Connecting Classroom to Community

URBAN LEARNER-TEACHING RESIDENCY REFLECTIONS
Week 3 --Triad One

Monday 10/15/12 to Friday 10/19/12, 8:00 AM- 4:00 PM

Professional Responsibility:
Collaboration, Ethics and Relationships


Area of Concentration: Collaboration
Connecting Classroom to Community

Guiding Questions:

What are the core components of a framework for effective and efficient family-teacher conferences that support diverse learners and their families? How can urban schools best connect the classroom to the multicultural community?

In what negative ways might the community’s various ethnic, linguistic and cultural social groups perceive the education system, the school environment or the family-teacher dynamic?  How has this school accounted for cultural concerns?


Critical Dispositions Matrix


This week’s experiences highlighted four critical dispositions related to the area of Collaboration, Ethics and Relationships:
  • Teacher takes responsibility for student learning and uses ongoing analysis and reflection to improve planning and practice.
  • Teacher is committed to deepening understanding of his/her own frames of reference (e.g., culture, gender, language, abilities, ways of knowing), the potential biases in these frames, and their impact on expectations for and relationships with learners and their families.
  • Teacher sees him/herself as a learner, continuously seeking opportunities to draw upon current education policy and research as sources of analysis and reflection to improve practice.
  • Teacher understands the expectations of the profession including codes of ethics, professional standards of practice, and relevant law and policy.


Culturally Responsive Framework

Four markers related to Culturally Responsive Teaching and the pedagogical domain of Collaboration, Ethics and Relationships have been highlighted by this week's experiences:
  • Maintaining a respect-filled learning environment that reflects a multicultural perspective
  • Instructional planning that accounts for multiple literacies and supports linguistic diversity
  • Engendering competence
  • Differentiated instruction and assessments


Implications for Practice

Week three of my urban school residency was exciting, energizing and empowering! Although I am still struggling to organize and prioritize my work, I am finding new ways to think about urban teacher training itself.

This culminating student-teaching educational experience – what I am calling my capstone -- presents an obstacle course of interrelated but un-collated objectives, obligations and obligatory chores. I have devised a system to integrate and consolidate assignments. Considering the TPA, UTP and state requirements, there are simply too many things to do if I am to reach my goal – to synthesize Metro State course learning and education theory research through my practicum in the “real” world, resulting in a true capstone experience featuring authentic artifacts that reflect the critical dispositions central to the art and craft of managing the culturally-rich urban classroom . . .
:::::
### Exercise A:
Convert the records into a Markdown table with the columns "Row" and "Record line", one row per line, skipping blank lines. Begin at the record line that contains "Click the FAMILY" and continue through the end of the records.
:::::
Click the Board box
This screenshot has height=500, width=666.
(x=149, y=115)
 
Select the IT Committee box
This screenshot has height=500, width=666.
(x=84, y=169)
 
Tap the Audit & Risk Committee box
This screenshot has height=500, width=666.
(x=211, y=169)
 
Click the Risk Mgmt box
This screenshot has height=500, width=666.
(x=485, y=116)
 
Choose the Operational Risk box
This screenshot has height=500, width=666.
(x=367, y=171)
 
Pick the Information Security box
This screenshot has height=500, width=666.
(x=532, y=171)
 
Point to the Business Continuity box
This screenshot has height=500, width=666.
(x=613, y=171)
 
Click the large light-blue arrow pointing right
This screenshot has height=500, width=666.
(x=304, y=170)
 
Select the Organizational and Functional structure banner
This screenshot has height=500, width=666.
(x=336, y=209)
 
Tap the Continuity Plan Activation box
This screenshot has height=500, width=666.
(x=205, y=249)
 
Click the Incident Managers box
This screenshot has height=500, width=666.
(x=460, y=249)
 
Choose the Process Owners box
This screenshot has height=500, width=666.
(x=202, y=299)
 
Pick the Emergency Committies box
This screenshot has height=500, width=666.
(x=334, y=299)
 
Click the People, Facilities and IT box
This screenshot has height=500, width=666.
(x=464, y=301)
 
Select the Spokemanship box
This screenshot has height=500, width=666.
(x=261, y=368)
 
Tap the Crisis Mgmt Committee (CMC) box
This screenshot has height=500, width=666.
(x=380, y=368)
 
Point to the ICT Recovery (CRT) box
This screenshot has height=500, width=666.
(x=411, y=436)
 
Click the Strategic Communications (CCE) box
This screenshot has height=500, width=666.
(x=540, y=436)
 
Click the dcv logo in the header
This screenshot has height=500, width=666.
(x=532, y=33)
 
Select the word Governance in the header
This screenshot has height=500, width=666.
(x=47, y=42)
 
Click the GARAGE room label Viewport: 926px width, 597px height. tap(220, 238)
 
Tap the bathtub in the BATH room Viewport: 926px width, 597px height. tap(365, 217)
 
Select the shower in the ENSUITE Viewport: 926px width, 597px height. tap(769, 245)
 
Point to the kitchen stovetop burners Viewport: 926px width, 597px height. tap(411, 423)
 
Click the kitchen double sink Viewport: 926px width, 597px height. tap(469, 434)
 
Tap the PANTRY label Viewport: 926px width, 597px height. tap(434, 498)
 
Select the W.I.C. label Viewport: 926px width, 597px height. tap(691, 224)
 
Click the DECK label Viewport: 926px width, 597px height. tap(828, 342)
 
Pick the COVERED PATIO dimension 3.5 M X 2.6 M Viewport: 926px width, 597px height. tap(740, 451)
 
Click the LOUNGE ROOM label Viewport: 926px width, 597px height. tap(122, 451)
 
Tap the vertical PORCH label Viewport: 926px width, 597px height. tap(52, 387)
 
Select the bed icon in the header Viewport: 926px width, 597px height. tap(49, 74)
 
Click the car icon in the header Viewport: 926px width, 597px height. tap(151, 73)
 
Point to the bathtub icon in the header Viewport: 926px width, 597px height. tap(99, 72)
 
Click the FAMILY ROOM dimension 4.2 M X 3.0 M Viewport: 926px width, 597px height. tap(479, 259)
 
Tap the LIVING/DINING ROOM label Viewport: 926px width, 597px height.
:::::
### Exercise B:
Output the residency reflection word for word, beginning at the words "This week’s experiences" and stopping after "to improve practice.".

### Reply A:
| Row | Record line |
|---|---|
| 1 | Click the FAMILY ROOM dimension 4.2 M X 3.0 M Viewport: 926px width, 597px height. tap(479, 259) |
| 2 | Tap the LIVING/DINING ROOM label Viewport: 926px width, 597px height. |

### Reply B:
This week’s experiences highlighted four critical dispositions related to the area of Collaboration, Ethics and Relationships:
  • Teacher takes responsibility for student learning and uses ongoing analysis and reflection to improve planning and practice.
  • Teacher is committed to deepening understanding of his/her own frames of reference (e.g., culture, gender, language, abilities, ways of knowing), the potential biases in these frames, and their impact on expectations for and relationships with learners and their families.
  • Teacher sees him/herself as a learner, continuously seeking opportunities to draw upon current education policy and research as sources of analysis and reflection to improve practice.